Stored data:
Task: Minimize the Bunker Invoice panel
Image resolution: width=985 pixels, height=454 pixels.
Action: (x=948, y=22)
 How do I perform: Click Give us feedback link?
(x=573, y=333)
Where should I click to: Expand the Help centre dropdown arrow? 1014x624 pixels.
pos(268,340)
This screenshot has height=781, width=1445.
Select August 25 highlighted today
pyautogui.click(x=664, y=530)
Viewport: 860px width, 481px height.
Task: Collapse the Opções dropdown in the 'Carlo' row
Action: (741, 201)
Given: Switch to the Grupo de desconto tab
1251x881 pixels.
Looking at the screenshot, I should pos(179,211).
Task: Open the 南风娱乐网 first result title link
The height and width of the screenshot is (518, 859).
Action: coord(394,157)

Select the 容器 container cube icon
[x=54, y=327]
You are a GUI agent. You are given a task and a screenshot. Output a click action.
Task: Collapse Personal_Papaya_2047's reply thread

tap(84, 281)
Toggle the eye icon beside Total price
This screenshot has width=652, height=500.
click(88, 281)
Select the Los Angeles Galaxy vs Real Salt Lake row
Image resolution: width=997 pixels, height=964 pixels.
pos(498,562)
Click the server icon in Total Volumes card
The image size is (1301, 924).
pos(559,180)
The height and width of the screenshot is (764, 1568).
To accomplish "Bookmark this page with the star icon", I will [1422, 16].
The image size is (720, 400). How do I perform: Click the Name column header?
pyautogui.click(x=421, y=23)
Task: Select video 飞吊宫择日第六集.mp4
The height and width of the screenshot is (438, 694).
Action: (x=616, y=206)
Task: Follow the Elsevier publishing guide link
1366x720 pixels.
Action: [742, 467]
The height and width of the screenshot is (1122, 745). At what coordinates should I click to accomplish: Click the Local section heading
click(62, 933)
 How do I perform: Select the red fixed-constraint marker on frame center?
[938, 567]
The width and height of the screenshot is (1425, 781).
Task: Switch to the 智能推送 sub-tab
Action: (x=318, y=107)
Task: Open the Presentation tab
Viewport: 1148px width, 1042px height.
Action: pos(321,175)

## EXERCISE DESCRIPTION
Working from the entries above, find every line in which the word "Open" occurs and copy it.

## ANSWER SPACE
Task: Open the 南风娱乐网 first result title link
Task: Open the Presentation tab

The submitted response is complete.